GIVEN PROBLEM => Arrange the records from the line with "You are a computer-use agent. 1227x444" up to and including the line with "The width and height of the screenshot is (1179, 1922)." as a Markdown table with the columns Number and Content, one row per line, skipping blank lines.

[Start of MATERIAL PROVIDED]

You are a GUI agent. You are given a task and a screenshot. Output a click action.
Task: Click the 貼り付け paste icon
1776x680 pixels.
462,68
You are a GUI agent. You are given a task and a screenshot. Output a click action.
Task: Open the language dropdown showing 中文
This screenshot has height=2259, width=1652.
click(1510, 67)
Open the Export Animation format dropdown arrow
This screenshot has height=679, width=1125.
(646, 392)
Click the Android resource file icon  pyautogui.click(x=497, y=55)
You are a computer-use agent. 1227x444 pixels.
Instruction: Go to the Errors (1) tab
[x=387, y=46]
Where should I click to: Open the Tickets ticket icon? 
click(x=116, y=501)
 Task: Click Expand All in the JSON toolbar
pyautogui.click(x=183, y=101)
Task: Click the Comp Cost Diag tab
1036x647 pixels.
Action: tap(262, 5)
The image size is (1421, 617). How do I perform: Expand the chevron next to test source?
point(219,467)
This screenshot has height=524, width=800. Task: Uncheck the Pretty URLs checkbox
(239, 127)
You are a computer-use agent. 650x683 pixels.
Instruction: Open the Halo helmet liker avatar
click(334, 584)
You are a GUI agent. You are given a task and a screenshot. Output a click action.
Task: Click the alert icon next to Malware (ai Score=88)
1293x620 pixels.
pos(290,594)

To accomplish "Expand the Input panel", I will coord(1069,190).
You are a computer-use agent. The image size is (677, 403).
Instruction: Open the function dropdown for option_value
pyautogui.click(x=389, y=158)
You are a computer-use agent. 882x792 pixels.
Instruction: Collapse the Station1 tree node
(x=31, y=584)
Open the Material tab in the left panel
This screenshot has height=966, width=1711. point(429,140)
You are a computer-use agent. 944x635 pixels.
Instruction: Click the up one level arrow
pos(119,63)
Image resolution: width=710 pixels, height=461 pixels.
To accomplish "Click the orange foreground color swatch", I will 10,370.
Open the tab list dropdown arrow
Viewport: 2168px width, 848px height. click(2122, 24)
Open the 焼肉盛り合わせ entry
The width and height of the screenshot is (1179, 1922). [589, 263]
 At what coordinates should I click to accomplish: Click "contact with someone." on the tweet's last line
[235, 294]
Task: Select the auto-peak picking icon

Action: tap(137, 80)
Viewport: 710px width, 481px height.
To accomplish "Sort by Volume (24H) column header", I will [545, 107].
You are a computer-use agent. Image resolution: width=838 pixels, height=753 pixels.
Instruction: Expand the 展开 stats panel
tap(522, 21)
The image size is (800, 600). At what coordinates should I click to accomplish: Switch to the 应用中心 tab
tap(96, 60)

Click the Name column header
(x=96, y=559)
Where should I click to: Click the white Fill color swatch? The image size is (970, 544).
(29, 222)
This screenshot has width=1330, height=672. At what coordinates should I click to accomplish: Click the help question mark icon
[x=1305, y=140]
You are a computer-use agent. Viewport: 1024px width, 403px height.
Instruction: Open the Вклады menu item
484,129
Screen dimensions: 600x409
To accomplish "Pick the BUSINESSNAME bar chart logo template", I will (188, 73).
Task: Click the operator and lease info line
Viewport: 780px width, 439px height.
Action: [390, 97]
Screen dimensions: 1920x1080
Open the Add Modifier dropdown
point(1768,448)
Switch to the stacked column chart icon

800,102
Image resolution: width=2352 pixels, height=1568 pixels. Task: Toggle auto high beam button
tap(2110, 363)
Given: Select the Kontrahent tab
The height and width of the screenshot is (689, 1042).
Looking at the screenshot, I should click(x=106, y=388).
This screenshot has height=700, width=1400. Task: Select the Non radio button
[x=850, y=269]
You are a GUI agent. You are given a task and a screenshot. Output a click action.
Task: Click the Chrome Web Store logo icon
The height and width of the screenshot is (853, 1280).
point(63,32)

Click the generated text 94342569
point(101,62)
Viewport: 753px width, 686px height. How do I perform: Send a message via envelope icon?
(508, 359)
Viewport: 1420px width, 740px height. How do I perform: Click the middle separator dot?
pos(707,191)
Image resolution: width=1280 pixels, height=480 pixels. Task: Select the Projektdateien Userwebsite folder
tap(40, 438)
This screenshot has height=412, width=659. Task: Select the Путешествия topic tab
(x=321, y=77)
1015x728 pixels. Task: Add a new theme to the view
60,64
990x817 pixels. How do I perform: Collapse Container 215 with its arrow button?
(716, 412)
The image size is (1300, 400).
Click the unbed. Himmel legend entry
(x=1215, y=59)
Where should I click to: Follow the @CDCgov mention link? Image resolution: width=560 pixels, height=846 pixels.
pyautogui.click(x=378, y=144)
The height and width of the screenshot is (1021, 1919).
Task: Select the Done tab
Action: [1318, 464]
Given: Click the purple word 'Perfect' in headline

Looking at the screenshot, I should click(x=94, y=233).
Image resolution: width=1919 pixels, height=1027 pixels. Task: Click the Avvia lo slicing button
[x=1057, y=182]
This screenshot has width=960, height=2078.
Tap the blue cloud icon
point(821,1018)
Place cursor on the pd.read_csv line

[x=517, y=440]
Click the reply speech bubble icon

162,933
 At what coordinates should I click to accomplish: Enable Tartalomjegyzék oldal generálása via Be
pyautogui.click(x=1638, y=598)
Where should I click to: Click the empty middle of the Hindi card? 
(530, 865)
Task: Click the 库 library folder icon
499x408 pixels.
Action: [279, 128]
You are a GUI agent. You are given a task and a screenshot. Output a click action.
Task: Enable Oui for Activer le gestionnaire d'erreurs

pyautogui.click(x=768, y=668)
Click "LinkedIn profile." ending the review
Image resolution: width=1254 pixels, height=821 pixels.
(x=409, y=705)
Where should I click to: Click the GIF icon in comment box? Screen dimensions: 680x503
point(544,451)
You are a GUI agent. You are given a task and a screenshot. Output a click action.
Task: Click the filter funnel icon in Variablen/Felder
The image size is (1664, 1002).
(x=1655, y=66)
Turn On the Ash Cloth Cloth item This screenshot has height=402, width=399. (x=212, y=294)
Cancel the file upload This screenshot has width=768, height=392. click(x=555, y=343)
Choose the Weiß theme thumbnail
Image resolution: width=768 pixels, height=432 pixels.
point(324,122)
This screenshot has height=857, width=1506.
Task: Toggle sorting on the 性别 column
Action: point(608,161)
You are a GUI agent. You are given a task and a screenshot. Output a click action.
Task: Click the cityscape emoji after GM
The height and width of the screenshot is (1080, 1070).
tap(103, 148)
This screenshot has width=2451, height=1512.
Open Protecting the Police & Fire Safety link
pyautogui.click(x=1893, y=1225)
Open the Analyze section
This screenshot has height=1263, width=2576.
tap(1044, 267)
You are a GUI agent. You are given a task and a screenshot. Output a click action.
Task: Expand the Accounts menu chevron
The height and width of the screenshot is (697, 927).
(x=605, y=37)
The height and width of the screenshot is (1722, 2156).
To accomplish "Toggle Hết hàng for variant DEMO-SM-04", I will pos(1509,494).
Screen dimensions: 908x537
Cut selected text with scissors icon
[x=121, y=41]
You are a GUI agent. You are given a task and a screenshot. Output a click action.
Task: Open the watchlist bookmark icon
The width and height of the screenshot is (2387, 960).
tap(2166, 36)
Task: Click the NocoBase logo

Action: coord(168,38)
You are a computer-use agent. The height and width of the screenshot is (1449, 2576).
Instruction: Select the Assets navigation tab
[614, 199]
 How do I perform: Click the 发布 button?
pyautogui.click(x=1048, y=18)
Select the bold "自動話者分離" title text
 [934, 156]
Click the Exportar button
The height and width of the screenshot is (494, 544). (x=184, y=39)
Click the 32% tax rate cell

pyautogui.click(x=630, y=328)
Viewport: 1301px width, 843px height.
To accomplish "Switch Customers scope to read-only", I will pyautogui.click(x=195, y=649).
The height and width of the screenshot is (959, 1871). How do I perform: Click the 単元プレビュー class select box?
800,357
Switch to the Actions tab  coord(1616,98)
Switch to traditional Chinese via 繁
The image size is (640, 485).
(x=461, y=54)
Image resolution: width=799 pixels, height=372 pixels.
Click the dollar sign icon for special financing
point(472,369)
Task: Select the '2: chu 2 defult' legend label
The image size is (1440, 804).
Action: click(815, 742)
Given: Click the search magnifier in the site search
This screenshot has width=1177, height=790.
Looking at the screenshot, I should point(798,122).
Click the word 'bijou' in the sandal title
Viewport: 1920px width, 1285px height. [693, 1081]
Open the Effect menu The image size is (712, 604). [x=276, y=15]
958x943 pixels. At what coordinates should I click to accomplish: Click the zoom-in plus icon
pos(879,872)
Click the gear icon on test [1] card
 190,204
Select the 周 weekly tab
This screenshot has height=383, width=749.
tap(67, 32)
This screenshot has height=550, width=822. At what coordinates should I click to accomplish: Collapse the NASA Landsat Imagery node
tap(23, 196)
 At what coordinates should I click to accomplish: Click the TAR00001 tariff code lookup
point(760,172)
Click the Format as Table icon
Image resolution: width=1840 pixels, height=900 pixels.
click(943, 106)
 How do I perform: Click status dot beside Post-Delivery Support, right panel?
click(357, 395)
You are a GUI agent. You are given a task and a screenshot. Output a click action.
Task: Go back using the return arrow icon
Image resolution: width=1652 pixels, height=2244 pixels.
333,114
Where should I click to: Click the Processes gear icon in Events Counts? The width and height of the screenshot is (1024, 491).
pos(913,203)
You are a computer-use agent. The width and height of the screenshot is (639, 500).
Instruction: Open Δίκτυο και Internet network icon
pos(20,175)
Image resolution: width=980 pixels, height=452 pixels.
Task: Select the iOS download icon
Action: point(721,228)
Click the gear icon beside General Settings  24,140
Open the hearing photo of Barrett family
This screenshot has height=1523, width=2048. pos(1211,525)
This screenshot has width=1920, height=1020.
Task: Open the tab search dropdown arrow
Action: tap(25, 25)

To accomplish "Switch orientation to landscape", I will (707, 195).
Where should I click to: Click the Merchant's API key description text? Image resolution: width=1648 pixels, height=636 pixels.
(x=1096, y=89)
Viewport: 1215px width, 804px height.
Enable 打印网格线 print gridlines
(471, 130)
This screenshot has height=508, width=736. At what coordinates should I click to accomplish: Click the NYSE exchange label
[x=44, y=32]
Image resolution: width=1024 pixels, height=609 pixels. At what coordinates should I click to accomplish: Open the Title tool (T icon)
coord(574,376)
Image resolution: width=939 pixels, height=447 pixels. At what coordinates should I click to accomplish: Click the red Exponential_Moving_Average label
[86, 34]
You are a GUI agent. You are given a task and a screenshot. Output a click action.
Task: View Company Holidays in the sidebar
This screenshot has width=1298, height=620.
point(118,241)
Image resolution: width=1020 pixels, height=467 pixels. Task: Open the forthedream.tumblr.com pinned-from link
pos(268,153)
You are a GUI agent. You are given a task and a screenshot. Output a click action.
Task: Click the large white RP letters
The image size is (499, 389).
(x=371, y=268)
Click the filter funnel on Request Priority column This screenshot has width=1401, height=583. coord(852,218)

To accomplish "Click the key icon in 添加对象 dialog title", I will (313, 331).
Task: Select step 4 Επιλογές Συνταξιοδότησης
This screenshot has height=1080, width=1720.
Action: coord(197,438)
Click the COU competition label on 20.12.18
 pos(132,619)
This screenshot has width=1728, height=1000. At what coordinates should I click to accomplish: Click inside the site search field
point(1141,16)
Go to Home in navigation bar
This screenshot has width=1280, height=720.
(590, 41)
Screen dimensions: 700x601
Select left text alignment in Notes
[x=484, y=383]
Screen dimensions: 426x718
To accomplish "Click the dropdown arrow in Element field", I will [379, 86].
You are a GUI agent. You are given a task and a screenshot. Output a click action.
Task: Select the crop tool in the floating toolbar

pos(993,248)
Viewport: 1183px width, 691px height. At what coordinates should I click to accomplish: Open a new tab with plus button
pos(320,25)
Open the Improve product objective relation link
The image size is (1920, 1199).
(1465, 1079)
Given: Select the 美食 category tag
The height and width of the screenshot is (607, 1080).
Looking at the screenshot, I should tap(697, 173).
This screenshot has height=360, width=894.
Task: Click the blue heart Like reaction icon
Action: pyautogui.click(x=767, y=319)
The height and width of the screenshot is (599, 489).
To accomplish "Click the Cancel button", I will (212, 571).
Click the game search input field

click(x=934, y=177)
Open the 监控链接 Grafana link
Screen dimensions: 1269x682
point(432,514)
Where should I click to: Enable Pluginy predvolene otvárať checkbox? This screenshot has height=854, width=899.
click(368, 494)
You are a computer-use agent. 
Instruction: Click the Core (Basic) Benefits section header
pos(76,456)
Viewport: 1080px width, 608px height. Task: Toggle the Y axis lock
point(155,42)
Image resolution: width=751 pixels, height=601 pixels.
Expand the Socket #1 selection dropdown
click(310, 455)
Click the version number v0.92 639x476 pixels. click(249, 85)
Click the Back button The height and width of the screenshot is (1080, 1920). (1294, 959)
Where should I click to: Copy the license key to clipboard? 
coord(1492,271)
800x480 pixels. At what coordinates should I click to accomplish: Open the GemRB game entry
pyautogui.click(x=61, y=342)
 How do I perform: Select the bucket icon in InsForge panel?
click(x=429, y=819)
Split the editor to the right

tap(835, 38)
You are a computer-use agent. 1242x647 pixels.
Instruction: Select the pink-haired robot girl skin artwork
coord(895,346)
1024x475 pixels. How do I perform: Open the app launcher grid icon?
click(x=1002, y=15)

[End of MATERIAL PROVIDED]

WRITTEN RESPONSE =>
| Number | Content |
|---|---|
| 1 | You are a computer-use agent. 1227x444 pixels. |
| 2 | Instruction: Go to the Errors (1) tab |
| 3 | [x=387, y=46] |
| 4 | Where should I click to: Open the Tickets ticket icon?  |
| 5 | click(x=116, y=501) |
| 6 |  Task: Click Expand All in the JSON toolbar |
| 7 | pyautogui.click(x=183, y=101) |
| 8 | Task: Click the Comp Cost Diag tab |
| 9 | 1036x647 pixels. |
| 10 | Action: tap(262, 5) |
| 11 | The image size is (1421, 617). How do I perform: Expand the chevron next to test source? |
| 12 | point(219,467) |
| 13 | This screenshot has height=524, width=800. Task: Uncheck the Pretty URLs checkbox |
| 14 | (239, 127) |
| 15 | You are a computer-use agent. 650x683 pixels. |
| 16 | Instruction: Open the Halo helmet liker avatar |
| 17 | click(334, 584) |
| 18 | You are a GUI agent. You are given a task and a screenshot. Output a click action. |
| 19 | Task: Click the alert icon next to Malware (ai Score=88) |
| 20 | 1293x620 pixels. |
| 21 | pos(290,594) |
| 22 | To accomplish "Expand the Input panel", I will coord(1069,190). |
| 23 | You are a computer-use agent. The image size is (677, 403). |
| 24 | Instruction: Open the function dropdown for option_value |
| 25 | pyautogui.click(x=389, y=158) |
| 26 | You are a computer-use agent. 882x792 pixels. |
| 27 | Instruction: Collapse the Station1 tree node |
| 28 | (x=31, y=584) |
| 29 | Open the Material tab in the left panel |
| 30 | This screenshot has height=966, width=1711. point(429,140) |
| 31 | You are a computer-use agent. 944x635 pixels. |
| 32 | Instruction: Click the up one level arrow |
| 33 | pos(119,63) |
| 34 | Image resolution: width=710 pixels, height=461 pixels. |
| 35 | To accomplish "Click the orange foreground color swatch", I will 10,370. |
| 36 | Open the tab list dropdown arrow |
| 37 | Viewport: 2168px width, 848px height. click(2122, 24) |
| 38 | Open the 焼肉盛り合わせ entry |
| 39 | The width and height of the screenshot is (1179, 1922). [589, 263] |